My favorite shows — ever, with the possible exception of Barney when I was three — are Parks and Rec and The Office.

They are two of the only shows I return to for reruns (other examples: Friends, Gilmore Girls). Everything else, I watch once and then place permanently on the (figurative, digital) shelf.

Both shows are hilarious, they’re smart, and they meet you where you are when you feel like you have a small job in a small place. But that’s not why I keep returning to them. Both shows are about people who are good to each other.

They’re not about people who are saccharine-sweet to each other. Both shows are full of fights and stumbles. But in both, there is very little cruelty, very little backstabbing, less of a sense that people are being judged by a slim criteria of acceptable traits, physical and otherwise. There is a respect in both for who people are — even the bumbling Michael, even the ridiculous Leslie.

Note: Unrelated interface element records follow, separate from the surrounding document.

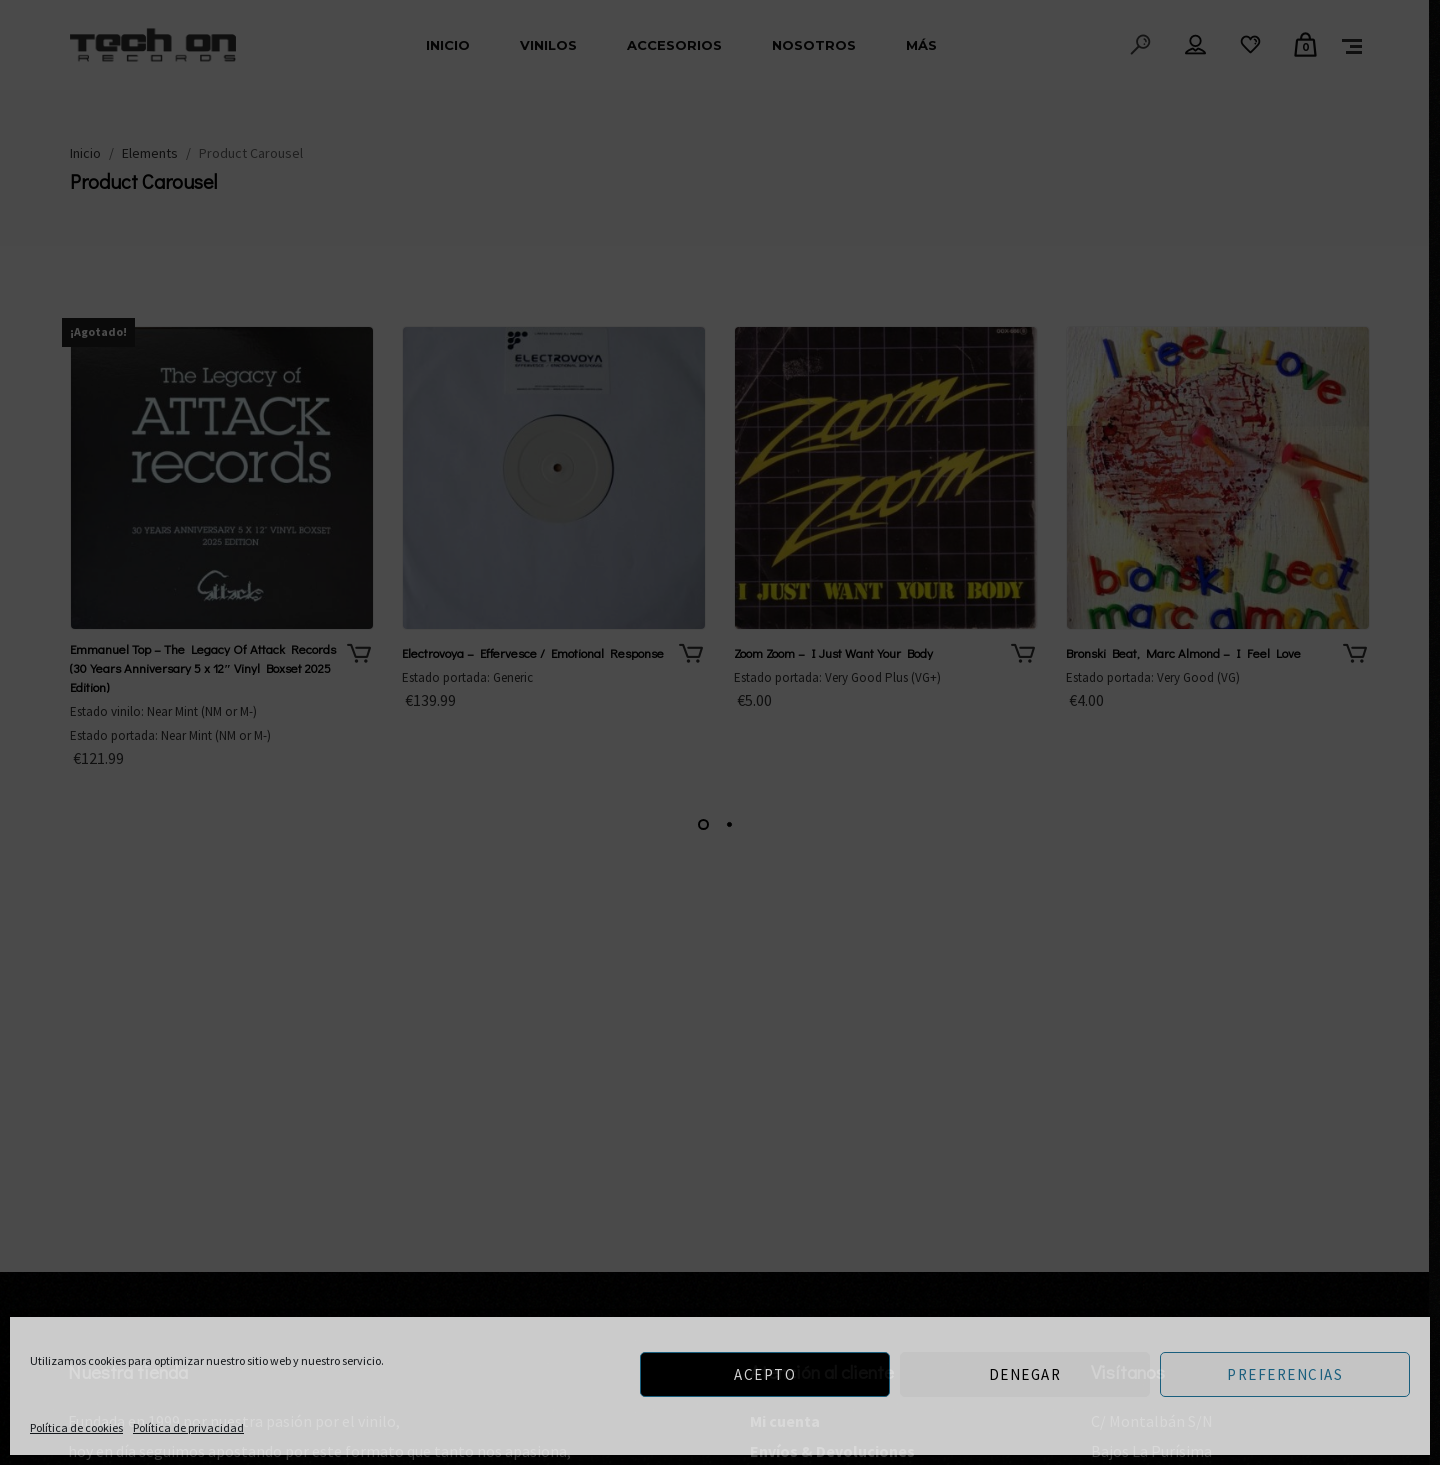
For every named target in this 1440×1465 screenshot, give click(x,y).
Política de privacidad (188, 1427)
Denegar (1025, 1374)
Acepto (765, 1374)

So many shows aren’t like that. Even Brothers & Sisters, my current binge-watching show of choice, features a whole lot of family backstabbing — even though it’s about, the whole show is about, this big, rambling family and their loyalty to each other. That’s the episode format — someone gets stabbed in the back, someone goes way over the line, and then they make up.

That is not the kind of life I want to live. I want to live in community with people — my friends, my coworkers, my family especially — and, yes, I want to fight with them! I want to have honest arguments. I don’t necessarily want to make mistakes — but I don’t want to be a robot either, so I know that I will often say the wrong things.

I don’t want to prioritize myself over other people. I don’t want to set off the laugh track by making easy digs at people who don’t fit seamlessly enough into the culture around me.

I want relationships that are built on stumbling and mistakes, a life that cuts people some slack — a life someone would be comfortable returning to in reruns.